By Marylin Eze
The founder of the African Children Talent Discovery Foundation (ACTDF), Noah Dallaji, has enjoined Africans to work together to lift the continent from dependence to productivity.
He stressed the need for attitudinal change both at individual and leadership levels to create an Africa that works for all.
He made the remarks at the global summit of the Africa Development Forum (ADF) with the theme “The Africa we Want”, held in Accra, Ghana, at the weekend.
‘The responsibility we have is to choose our leaders wisely. We have to decide the kind of leaders we want. Most times, some of these leaders have no business being in government because they lack the basic requirements. Yet they get into office because we citizens helped them to attain political power by influencing your ballot. We have to recognise that this is a democracy which is a people’s government and not a leaders’ government. We surely need a new Africa where there’s political stability, deepened democracy, equity and justice and economic prosperity. But this will only materialise when we attain a position of self-reinvention, vision, which I usually refer to as a ministry because of intrinsic values, inclusive government, leaders with capacity and competence and altruistic enough to be servant leaders,’ he said.
He also charged Africans to learn to tell their own stories rather than accept the anti-Africa narrative told by Western media.
Africa, he said, deserves the best because it has the best of all things from the abundant resources, weather to healthy food, intellectual capacity and creativity, spanning the music, arts and entertainment. ‘You have to tell your own story the way you want it not the way the Western media want it,’ he said.
In her keynote address, Vice President of Liberia, Dr Jewel Howard-Taylor said that women have a crucial role to play in the conversation for a new Africa.

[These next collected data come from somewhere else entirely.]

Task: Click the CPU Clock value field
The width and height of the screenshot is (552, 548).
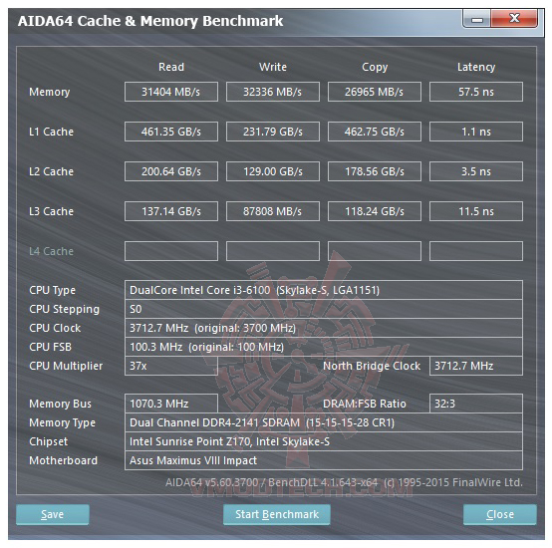Action: pyautogui.click(x=324, y=328)
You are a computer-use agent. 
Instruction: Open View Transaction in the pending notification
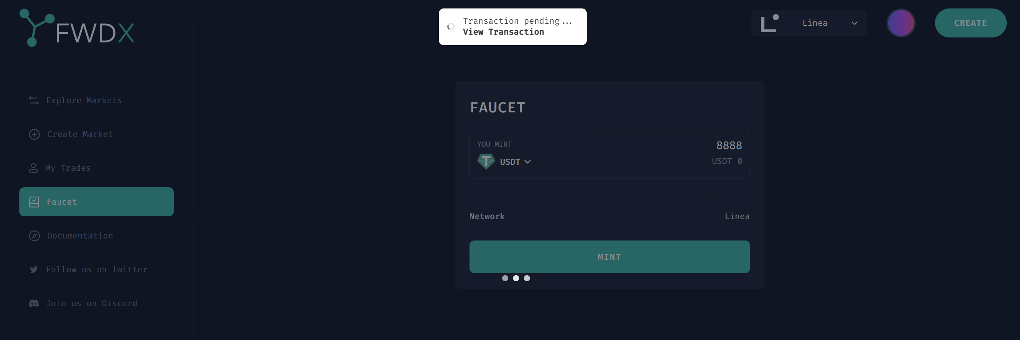pyautogui.click(x=504, y=32)
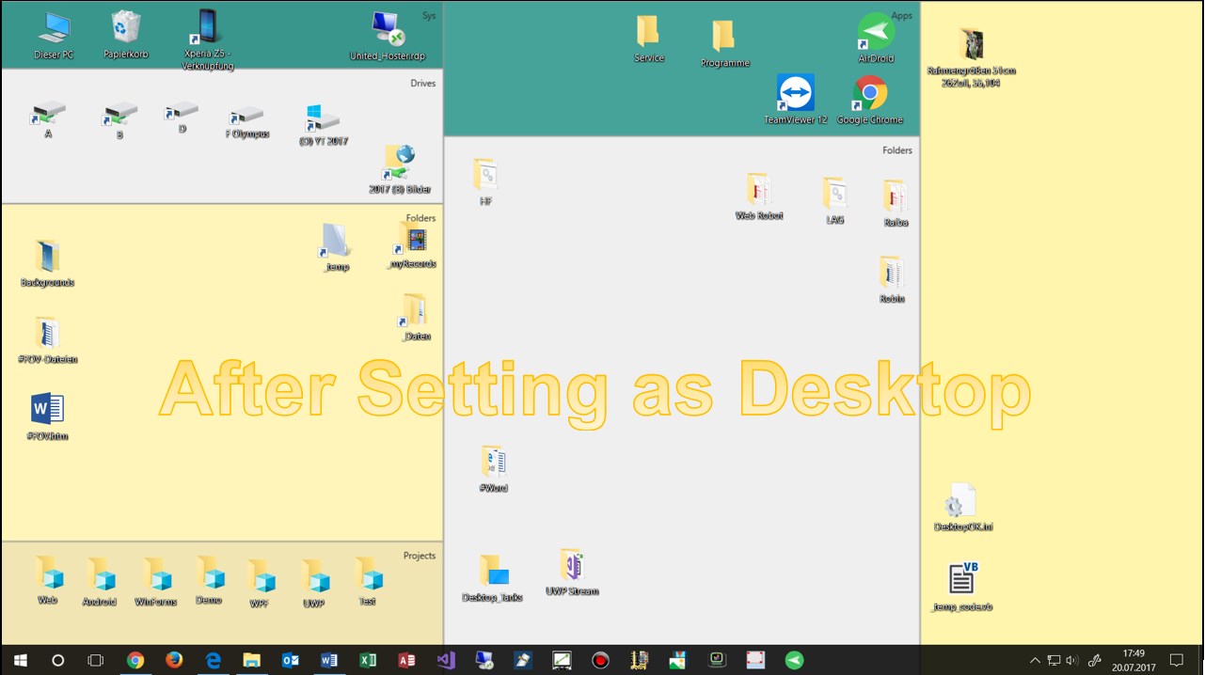1205x675 pixels.
Task: Open File Explorer from the taskbar
Action: (251, 660)
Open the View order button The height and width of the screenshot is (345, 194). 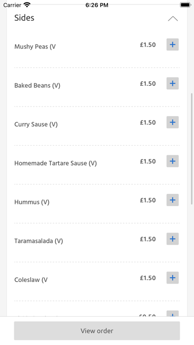point(97,331)
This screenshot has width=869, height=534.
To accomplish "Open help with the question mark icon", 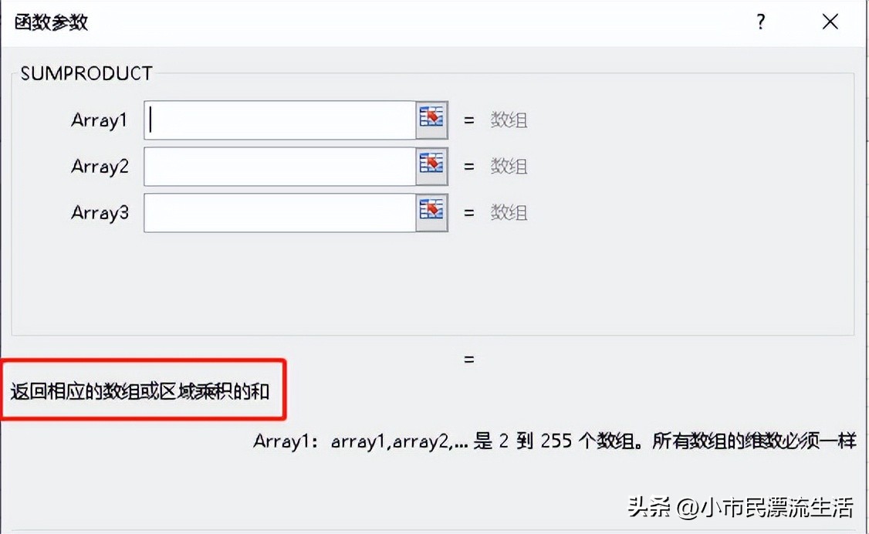I will [761, 22].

‘I think the Africa we deserve takes us to a higher plane, women who hold up half of the sky must be part of the process. We bring a whole different aspect to governance. We’re interested in doing things to the end, we’re interested in collaborating so that women from all spectrums in Africa can work together to build the Africa we want for our children and posterity. The time is now. We must now begin to work in implementing the key aspects we want in governance so that the Africa we want can be created,’ she said.
Dr David Egwu, an ACDTF director, said the best way to change the social profile of Africa is by electing people-centric leaders.
‘We need vibrant leaders who are people-centric, not pocket-centric, meaning that we have to ensure our leaders are men and women who are committed to excellence, probity and selfless leadership and that’s what we need to transform the African continent,’ he said.